[Opening Provided records section]

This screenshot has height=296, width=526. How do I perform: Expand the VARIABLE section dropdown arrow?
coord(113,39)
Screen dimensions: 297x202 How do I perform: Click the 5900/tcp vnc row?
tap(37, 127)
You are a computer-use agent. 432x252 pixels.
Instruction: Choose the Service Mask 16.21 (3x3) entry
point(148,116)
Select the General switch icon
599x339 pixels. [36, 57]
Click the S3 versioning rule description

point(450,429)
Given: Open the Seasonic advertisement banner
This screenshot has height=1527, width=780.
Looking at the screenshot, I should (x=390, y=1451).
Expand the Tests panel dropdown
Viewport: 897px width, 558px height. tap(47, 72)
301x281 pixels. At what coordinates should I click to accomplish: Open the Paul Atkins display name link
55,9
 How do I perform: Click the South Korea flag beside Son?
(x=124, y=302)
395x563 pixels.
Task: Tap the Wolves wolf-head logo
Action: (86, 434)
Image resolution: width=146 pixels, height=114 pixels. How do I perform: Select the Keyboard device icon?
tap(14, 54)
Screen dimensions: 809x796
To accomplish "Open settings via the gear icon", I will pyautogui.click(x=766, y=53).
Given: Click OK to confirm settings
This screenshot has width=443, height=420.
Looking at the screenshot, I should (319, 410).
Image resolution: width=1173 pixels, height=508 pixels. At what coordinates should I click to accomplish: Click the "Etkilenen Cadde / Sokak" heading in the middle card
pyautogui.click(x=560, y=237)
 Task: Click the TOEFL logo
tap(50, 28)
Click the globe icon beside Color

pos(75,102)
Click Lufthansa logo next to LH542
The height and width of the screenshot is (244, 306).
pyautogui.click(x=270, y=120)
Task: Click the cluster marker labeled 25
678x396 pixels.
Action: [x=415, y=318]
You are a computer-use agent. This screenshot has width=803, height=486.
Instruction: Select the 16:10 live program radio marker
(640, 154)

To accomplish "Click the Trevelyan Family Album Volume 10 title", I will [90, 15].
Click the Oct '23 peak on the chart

[Closing Provided records section]

• [Task statement]: Find the line with "Instruction: Select the". Transcribe it and every line after it exactly, through the end of the records above, and nothing else.

• [Expected answer]:
Instruction: Select the 16:10 live program radio marker
(640, 154)

To accomplish "Click the Trevelyan Family Album Volume 10 title", I will [90, 15].
Click the Oct '23 peak on the chart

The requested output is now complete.